DETAILED DESCRIPTION
[0013] A data extraction mechanism is described. In the following
description, for the purposes of explanation, numerous specific
details are set forth in order to provide a thorough understanding
of the present invention. It will be apparent, however, to one
skilled in the art that the present invention may be practiced
without some of these specific details. In other instances,
well-known structures and devices are shown in block diagram form
to avoid obscuring the underlying principles of the present
invention.
[0014] Reference in the specification to "one embodiment" or "an
embodiment" means that a particular feature, structure, or
characteristic described in connection with the embodiment is
included in at least one embodiment of the invention. The
appearances of the phrase "in one embodiment" in various places in
the specification are not necessarily all referring to the same
embodiment.
[0015] FIG. 1 illustrates one embodiment of an Advanced Function
Presentation (AFP) printing system 100. Printing system 100
includes a print application 110, a server 120, a control unit 130
and a print engine 160. Print application 110 makes a request for
the printing of a document. In one embodiment, print application
110 provides a Mixed Object Document Content Architecture (MO:DCA)

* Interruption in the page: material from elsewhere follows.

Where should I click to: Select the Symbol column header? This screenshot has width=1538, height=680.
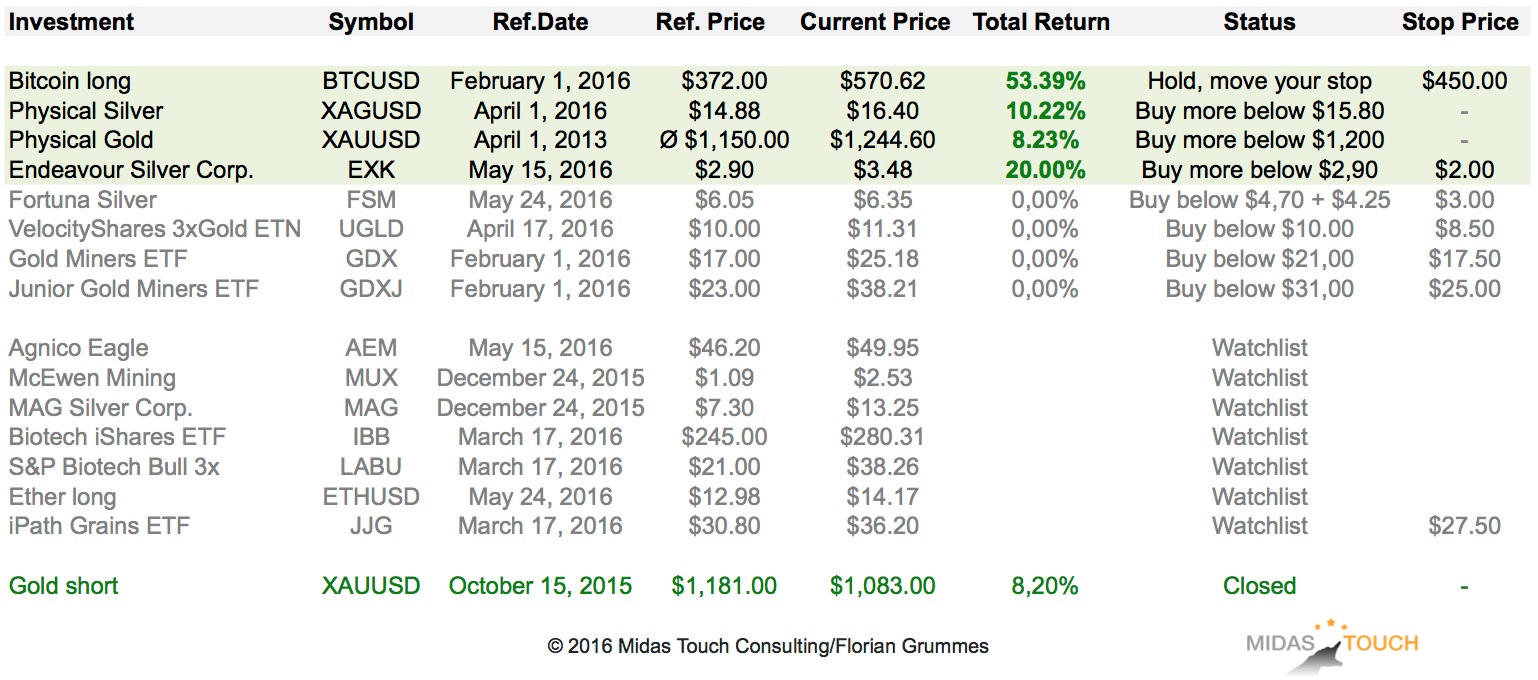(x=371, y=22)
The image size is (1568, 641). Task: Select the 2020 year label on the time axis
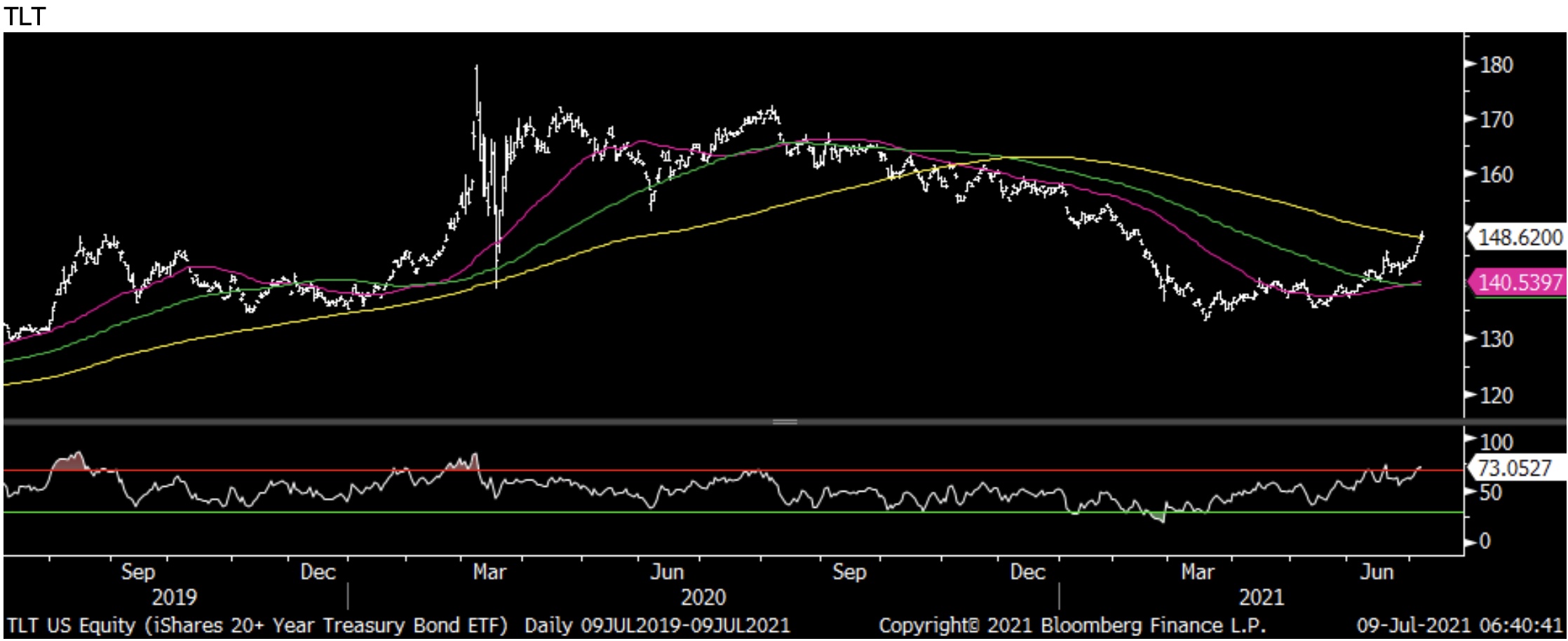[x=703, y=598]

data stream to print server 120.
[0016] In other embodiments print application 110 may also provide
PostScript (P/S) and PDF files for printing. P/S and PDF files are
printed by first passing them through a pre-processor (not shown),
which creates resource separation and page independence so that the
P/S or PDF file can be transformed into an AFP MO:DCA data stream
prior to being passed to print server 120.
[0017] According to one embodiment, the AFP MO:DCA data streams are
object-oriented streams including, among other things, data
objects, page objects, and resource objects. In a further
embodiment, AFP MO:DCA data streams include a Resource Environment
Group (REG) that is specified at the beginning of the AFP document,
before the first page. When the AFP MO:DCA data streams are
processed by print server 120, the REG structure is encountered
first and causes the server to download any of the identified
resources that are not already present in the printer. This occurs
before paper is moved for the first page of the job. When the pages
that require the complex resources are eventually processed, no
additional download time is incurred for these resources.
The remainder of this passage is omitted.